### Text section
There is a sentence in here that is confusing to read, particularly because it is nearly a run-on: "The second accounting class he took convinced him he’d chosen the wrong path so he dropped out and bounced around from job to job for a while, convinced by the romantic notions of literature and youth that this was how he would find his calling: truck driver, sous chef, telemarketing, selling real estate". This could be easily fixed with a comma or a hyphen in whichever way you feel is necessary, but for a pair of fresh eyes it took me a minute to take it in. It's a longer sentence heavy with information-so I think it would be best to parcel it up a bit. The ending of the sentence, "...more than he could remember sometimes" is also a little confusing. More than he could remember....what? I'm assuming you meant his varying array of potential career choices, but it wasn't clear at first. I would recommend changing it to something more like "more jobs than he could remember sometimes" or something along the lines of that to clear things up.

Next up, there is a paragraph where Nica is spelled Nika, and I'm sure that was just a typo, but pointing it out!

Last, you mentioned Nica is a full foot shorter than Jeremy, but then go on to say at the music festival that their eyes were less than three inches apart. Unless I missed something and Jeremy was squatting, this is not possible. There also can't be a narrow distance between their faces.

### Tasks to carry out
**a.** In the writing critique, why does the reviewer say the detail about Nica's and Jeremy's eyes at the music festival is not possible? Answer in one to three sentences.
**b.** Write the next part of the writing critique, picking up right after its last sentence.
The entries that come after this critique are separate material and have nothing to do with it.

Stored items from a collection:
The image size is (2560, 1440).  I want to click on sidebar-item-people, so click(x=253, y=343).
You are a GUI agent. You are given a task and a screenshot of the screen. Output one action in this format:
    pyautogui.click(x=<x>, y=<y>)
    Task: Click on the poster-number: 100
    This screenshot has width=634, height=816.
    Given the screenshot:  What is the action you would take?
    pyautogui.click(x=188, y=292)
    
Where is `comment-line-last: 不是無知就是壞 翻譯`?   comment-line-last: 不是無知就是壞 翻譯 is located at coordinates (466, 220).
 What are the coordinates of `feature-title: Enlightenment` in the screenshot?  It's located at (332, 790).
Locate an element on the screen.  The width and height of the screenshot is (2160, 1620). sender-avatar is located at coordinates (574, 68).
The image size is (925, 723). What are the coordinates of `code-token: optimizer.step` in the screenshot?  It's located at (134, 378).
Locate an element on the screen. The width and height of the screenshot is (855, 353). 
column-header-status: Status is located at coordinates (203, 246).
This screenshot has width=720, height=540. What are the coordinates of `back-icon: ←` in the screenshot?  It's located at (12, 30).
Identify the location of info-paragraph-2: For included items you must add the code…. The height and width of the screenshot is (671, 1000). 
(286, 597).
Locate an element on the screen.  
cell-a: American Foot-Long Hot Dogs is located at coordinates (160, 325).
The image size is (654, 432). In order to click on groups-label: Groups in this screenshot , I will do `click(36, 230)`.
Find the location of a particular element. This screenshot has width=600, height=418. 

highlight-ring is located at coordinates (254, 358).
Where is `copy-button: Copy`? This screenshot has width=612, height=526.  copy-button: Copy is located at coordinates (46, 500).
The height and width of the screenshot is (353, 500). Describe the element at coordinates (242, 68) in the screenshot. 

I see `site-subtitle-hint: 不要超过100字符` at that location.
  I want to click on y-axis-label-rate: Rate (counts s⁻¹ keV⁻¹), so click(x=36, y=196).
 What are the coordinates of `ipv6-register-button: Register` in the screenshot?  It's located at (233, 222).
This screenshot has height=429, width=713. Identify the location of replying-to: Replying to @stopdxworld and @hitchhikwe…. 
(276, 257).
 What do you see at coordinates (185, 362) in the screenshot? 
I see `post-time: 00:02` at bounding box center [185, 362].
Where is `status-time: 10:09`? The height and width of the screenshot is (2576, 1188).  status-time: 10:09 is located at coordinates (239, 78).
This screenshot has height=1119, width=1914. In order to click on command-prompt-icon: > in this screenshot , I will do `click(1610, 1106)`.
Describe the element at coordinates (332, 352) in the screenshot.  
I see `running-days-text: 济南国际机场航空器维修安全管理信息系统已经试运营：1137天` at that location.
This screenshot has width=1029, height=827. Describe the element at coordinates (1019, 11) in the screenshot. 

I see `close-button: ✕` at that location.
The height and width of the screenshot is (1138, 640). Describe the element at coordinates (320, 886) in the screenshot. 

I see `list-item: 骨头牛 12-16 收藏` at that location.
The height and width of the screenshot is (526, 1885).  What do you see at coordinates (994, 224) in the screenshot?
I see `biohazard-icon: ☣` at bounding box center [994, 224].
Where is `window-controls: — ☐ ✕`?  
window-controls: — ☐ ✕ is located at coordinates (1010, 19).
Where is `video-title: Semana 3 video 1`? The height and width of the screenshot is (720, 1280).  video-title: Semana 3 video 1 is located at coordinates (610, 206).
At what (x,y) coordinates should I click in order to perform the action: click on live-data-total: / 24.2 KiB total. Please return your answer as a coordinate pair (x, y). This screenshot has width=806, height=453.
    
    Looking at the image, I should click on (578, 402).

### Numbered answers
**a.** The story earlier says Nica is a full foot shorter than Jeremy. With that height difference, their eyes could not be less than three inches apart unless Jeremy was squatting.

**b.**
So the nitpicking aside, I guess my main point here is: is this really enough to draw an audience in? Sure, Nica and Jeremy have a dysfunctional relationship that is somewhat interesting, but where is this going? There can definitely be more unique elements to this story, and as of right now it is lacking in aspects that keep the reader invested in their relationship. We see plenty of examples of dysfunctional relationships in media, so how is Nica and Jeremy's different? As a reader, we want to be able to be hooked on their drama or their feelings, and as of right now it feels more as if it's a general overview of their relationship with a few oddly specific details interspersed.

Maybe this is too harsh for a first draft of a first chapter. I'm definitely looking forward to more, and perhaps what I read in the next will have me revising some of the things I said here. But this is all based of my first impression of the first chapter-so maybe Jeremy and Nica have much more in store next week! Very excited to see what's to come!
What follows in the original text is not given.